EXERCISE GOAL: Pull every "computer" line out of the data below.

══ DATASET

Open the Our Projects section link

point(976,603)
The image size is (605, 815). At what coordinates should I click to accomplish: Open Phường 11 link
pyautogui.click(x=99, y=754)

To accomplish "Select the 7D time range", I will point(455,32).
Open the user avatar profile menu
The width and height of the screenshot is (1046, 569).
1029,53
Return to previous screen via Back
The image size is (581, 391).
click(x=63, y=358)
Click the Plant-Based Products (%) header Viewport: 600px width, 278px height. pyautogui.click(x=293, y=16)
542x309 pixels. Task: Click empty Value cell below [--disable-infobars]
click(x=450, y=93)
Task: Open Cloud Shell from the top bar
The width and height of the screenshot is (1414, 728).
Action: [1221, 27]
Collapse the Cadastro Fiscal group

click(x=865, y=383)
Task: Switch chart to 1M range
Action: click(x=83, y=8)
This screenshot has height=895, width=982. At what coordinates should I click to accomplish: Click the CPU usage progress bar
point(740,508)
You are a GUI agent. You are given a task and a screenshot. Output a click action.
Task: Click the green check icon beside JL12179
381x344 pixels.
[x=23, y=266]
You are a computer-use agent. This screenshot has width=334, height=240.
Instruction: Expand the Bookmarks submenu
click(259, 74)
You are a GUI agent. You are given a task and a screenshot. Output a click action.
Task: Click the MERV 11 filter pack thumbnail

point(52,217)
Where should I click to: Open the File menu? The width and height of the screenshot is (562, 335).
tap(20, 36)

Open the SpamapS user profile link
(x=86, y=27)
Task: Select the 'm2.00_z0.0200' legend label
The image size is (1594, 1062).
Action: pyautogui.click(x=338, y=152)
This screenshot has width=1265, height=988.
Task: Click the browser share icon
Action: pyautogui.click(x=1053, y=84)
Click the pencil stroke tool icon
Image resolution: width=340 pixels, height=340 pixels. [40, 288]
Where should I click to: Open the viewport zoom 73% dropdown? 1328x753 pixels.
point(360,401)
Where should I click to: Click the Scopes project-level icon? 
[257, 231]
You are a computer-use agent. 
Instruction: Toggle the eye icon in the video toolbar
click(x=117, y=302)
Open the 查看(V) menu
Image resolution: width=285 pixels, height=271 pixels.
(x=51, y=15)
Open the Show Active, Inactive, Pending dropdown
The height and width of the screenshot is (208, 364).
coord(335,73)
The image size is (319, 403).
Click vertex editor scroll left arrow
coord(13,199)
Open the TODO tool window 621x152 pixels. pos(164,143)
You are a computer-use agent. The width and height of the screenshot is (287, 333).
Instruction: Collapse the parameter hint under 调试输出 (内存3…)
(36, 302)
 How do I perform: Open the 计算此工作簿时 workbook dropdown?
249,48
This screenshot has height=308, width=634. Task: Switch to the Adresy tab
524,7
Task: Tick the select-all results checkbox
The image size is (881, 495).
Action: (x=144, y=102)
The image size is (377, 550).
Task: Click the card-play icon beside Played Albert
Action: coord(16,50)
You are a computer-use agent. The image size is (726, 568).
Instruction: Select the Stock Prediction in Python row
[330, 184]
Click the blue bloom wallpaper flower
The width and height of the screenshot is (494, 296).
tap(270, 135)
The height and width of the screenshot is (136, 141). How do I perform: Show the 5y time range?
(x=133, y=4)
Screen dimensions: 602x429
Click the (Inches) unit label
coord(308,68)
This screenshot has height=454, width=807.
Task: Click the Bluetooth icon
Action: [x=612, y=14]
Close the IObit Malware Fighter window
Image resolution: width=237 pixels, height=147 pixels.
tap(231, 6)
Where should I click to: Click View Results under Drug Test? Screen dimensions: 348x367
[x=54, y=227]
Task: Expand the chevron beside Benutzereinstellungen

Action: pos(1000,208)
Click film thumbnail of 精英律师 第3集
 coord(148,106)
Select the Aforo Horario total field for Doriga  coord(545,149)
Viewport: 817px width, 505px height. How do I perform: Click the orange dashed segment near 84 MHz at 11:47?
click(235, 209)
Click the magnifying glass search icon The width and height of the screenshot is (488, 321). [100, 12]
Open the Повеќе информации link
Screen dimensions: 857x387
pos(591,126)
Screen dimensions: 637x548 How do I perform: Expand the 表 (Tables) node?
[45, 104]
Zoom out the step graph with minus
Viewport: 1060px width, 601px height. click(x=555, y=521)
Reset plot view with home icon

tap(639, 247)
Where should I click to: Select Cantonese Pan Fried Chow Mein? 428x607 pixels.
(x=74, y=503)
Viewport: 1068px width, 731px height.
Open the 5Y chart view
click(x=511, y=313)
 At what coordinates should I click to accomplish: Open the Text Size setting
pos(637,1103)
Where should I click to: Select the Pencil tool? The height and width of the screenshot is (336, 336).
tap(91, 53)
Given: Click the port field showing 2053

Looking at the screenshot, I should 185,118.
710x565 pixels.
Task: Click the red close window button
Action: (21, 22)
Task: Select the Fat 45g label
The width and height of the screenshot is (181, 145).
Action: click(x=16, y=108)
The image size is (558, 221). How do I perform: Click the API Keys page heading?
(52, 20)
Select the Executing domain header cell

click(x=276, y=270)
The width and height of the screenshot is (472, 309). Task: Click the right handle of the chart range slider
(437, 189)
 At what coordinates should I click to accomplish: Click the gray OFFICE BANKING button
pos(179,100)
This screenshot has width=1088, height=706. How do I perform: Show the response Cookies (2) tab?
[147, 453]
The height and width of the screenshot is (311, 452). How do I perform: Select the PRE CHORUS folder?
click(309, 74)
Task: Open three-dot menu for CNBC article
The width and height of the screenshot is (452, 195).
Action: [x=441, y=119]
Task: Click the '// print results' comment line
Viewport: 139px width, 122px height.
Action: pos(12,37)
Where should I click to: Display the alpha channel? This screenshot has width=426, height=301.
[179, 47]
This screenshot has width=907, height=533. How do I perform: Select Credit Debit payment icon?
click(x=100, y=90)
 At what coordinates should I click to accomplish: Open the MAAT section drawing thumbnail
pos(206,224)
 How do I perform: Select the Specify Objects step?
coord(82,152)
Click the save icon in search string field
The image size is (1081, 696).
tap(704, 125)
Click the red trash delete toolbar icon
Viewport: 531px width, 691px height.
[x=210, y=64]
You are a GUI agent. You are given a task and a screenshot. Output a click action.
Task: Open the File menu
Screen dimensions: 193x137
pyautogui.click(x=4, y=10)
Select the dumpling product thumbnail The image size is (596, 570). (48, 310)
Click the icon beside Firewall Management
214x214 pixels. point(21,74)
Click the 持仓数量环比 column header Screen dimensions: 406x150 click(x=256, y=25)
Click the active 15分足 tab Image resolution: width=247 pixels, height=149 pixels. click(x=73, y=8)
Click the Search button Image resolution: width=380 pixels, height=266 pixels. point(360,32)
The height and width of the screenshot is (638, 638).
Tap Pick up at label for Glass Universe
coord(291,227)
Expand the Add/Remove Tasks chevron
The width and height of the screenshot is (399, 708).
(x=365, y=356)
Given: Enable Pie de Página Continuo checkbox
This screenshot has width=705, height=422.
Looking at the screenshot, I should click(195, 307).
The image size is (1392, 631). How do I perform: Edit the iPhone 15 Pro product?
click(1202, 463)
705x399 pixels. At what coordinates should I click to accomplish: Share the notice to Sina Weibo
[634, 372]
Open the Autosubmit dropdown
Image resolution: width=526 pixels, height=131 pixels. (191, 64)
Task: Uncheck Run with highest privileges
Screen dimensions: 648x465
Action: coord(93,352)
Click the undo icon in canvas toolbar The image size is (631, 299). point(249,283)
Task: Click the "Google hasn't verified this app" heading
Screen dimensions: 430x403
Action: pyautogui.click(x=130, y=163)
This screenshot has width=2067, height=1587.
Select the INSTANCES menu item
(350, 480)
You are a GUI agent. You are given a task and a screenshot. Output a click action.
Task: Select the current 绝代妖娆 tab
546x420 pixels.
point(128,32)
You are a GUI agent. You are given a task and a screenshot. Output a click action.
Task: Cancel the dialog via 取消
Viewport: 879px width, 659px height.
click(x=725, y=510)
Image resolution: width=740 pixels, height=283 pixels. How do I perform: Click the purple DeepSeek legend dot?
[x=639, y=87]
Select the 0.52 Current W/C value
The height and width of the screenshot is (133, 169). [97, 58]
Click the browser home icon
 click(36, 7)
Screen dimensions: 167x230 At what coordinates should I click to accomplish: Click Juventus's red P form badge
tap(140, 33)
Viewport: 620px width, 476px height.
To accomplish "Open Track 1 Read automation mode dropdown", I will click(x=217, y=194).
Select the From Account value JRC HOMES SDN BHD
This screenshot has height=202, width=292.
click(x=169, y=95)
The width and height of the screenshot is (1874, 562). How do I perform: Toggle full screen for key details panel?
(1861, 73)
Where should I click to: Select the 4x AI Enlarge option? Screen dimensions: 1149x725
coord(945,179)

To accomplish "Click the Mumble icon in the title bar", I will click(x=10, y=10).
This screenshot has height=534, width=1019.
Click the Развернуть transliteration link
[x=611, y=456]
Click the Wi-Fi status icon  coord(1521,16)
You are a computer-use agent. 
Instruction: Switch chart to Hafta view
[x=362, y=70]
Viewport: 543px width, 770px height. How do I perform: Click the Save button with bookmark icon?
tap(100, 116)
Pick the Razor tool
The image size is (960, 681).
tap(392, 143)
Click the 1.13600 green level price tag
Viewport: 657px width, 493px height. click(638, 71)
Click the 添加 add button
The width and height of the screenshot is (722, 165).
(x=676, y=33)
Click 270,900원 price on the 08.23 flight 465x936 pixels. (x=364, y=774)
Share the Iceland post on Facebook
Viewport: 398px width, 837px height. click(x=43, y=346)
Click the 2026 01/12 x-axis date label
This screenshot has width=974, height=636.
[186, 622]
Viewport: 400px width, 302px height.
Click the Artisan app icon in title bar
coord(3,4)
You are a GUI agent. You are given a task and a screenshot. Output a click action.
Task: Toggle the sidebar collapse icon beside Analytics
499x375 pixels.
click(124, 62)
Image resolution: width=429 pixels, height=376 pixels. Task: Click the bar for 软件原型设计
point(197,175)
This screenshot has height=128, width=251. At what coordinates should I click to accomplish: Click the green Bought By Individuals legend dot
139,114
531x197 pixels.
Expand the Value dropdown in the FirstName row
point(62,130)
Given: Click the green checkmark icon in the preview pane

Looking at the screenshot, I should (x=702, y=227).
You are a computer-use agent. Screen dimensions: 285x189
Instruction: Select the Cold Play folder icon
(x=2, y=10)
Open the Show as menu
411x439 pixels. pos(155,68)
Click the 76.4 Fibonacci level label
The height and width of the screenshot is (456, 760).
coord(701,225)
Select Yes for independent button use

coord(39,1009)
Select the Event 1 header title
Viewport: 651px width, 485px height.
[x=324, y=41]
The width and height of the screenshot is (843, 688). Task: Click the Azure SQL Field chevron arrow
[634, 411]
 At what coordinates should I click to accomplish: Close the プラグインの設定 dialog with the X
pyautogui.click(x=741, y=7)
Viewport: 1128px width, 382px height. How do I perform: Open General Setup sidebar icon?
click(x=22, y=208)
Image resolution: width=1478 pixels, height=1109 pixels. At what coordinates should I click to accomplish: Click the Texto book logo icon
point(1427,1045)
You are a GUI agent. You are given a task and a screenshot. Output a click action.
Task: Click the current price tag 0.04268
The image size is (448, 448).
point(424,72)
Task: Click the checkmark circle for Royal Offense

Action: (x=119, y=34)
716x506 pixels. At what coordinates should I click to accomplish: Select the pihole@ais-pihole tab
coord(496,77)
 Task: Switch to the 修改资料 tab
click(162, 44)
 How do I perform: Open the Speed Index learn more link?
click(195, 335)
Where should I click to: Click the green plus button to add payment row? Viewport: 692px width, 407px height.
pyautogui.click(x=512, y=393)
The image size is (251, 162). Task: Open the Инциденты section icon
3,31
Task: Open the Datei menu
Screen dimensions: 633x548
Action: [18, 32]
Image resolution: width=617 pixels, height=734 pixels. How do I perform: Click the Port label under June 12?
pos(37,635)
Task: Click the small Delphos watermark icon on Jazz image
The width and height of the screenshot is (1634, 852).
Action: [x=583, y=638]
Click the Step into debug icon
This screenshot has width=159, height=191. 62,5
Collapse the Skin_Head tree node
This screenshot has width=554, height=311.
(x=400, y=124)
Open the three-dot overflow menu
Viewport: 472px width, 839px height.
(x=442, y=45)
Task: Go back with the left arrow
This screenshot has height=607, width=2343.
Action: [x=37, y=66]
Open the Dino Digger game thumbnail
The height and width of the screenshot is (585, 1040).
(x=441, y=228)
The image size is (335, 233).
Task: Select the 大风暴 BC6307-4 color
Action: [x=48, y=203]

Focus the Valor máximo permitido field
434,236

════

WRITTEN ANSWER:
You are a computer-use agent. This screenshot has width=334, height=240.
You are a computer-use agent. 
You are a computer-use agent. The width and height of the screenshot is (287, 333).
You are a computer-use agent. The image size is (726, 568).
You are a computer-use agent. 
You are a computer-use agent. Screen dimensions: 285x189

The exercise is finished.